Give me aid." I dropped my voice imploringly as I returned to the place from where I had started. I did not have the strength of mind or body to free her, but the Great Spirit did.
At the close of the first turn, a Delaware warrior joined me in the dance, and before I had got through the third verse a second time, many warriors were numbered in the dance's mazes. Thirty different songs rose up into the clear blue sky. On the third time around nearly forty men were stomping and twisting, wailing and shouting. Then, suddenly, with a wild cry which embodied all my rage, love, and heartbreak I struck my tomahawk deep into the post. The act announced to all that I had taken command of the expedition.
At that signal a hundred youths, who had hitherto been restrained by the diffidence of their years, rushed in a body on the painted emblem of their enemy, and tore it asunder, splinter by splinter, piece by piece, until nothing remained of the trunk but its roots in the earth.

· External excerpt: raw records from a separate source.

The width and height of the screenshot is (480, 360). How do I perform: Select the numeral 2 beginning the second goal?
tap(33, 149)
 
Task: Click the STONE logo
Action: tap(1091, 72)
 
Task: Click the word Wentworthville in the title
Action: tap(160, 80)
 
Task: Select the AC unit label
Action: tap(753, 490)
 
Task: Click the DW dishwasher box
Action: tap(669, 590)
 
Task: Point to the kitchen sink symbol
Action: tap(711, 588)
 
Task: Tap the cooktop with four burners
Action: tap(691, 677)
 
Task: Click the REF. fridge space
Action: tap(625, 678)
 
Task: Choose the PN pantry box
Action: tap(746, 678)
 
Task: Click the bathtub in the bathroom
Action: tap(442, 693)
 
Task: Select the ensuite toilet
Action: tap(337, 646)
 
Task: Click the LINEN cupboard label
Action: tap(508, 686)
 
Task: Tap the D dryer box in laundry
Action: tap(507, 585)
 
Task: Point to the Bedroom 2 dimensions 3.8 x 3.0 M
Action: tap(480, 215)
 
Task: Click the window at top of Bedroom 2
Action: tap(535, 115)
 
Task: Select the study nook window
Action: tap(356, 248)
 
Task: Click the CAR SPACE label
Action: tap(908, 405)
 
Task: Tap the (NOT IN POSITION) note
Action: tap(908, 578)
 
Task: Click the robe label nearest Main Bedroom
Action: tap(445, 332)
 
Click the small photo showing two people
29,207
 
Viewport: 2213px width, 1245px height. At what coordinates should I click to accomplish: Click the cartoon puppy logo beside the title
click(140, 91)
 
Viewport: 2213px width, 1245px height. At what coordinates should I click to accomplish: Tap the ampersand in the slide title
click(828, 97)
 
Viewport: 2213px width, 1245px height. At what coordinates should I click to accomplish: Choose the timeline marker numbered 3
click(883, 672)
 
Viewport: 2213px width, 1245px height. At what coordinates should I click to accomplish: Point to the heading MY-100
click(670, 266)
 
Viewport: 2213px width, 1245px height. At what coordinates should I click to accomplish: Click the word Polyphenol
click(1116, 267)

As I had struck the blow, I moved out of the circle, and glanced up to the sun, which was just gaining its apex. I shut my eyes for a brief moment, then I opened them and pointed to the sky and crying as I did so, "The truce is ended!"
At those words the young men abandoned the chips of green wood and began preparing themselves and their families for the coming battle.
Some, those who had entered the lodge with me, were already armed and painted. These became as still as stone and remained that way til the order to move out was given. The women poured out of the lodges, with the songs of joy and those of lamentation, so strangely mingled, but their songs did not reach my ears and I did not appreciate the sweet voices, for none belonged to Cora.
I stood in the midst of the village watching all but not truly seeing. The women and the children, the precious stores and the food, the aged and the crippled, all disappeared into the forest which spread like an emerald carpet up the side of the mountain. Thither Tamenund also was taken. But my mind was elsewhere, running after a fleeing Huron who was always just out of my reach.